**What is being asked**. In the listing below, find the line that contains "You are a computer-use agent. 1568x777" and the line that contains "Instruction: Open Slots". Quote both and every line between them, exactly, and nothing more.

____ Provided data

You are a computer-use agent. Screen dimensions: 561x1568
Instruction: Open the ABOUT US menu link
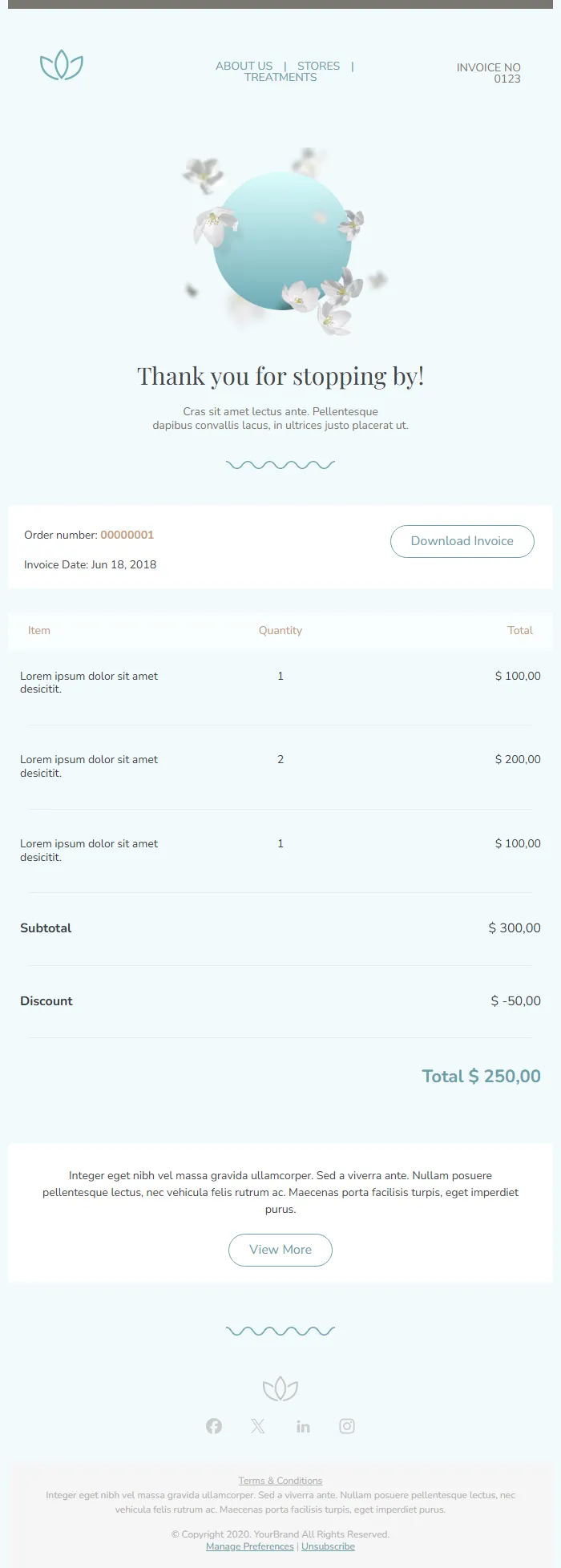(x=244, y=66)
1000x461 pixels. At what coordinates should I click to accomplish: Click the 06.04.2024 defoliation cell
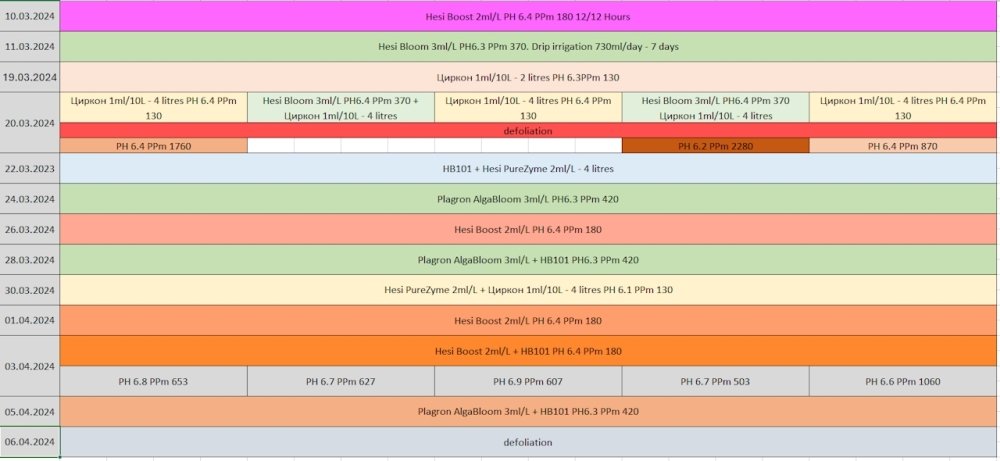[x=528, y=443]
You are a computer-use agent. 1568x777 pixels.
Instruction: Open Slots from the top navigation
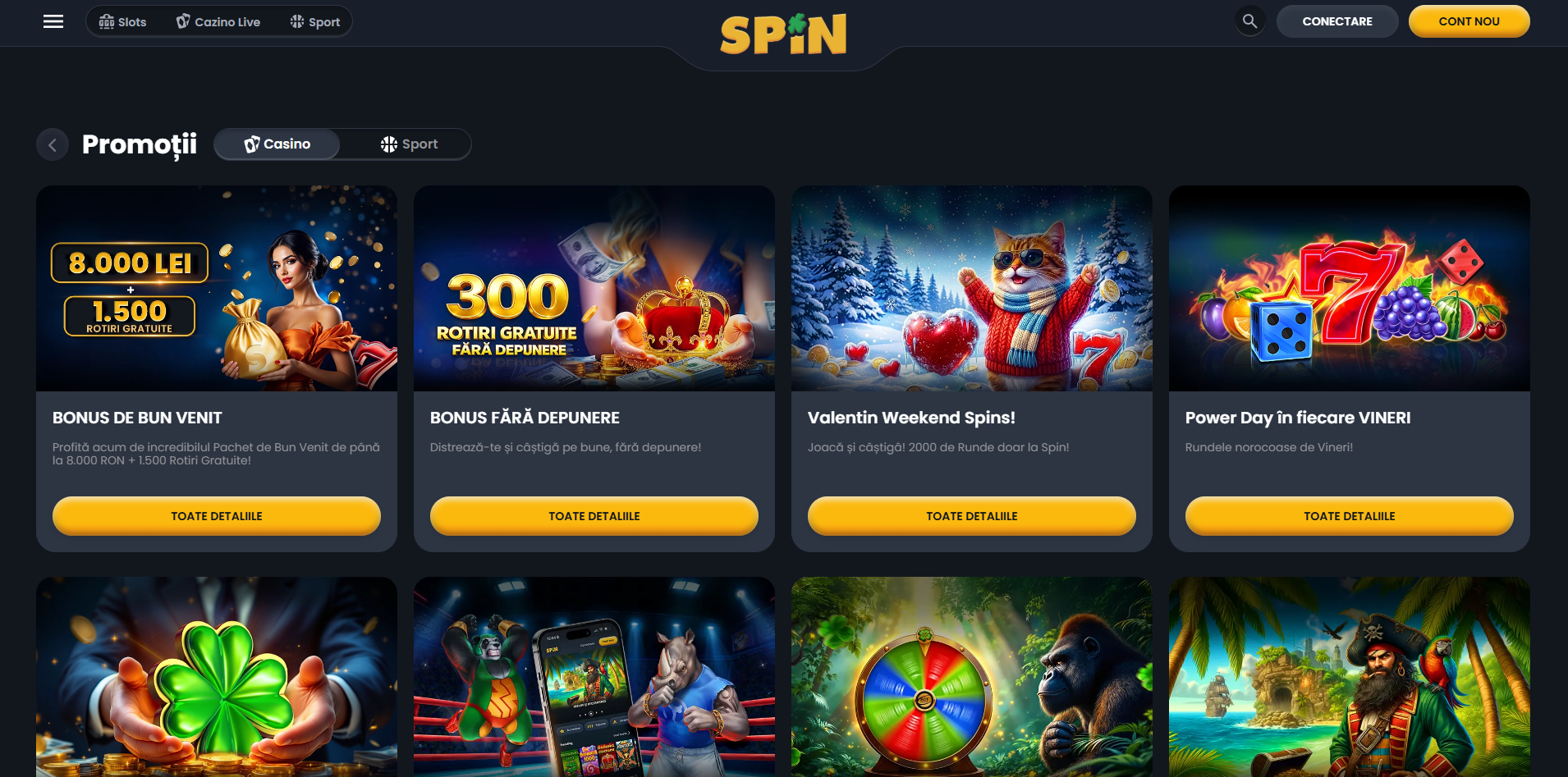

________
____ Provided data

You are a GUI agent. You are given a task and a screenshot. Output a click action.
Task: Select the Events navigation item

________

**Result for this exercise**.
You are a computer-use agent. 1568x777 pixels.
Instruction: Open Slots from the top navigation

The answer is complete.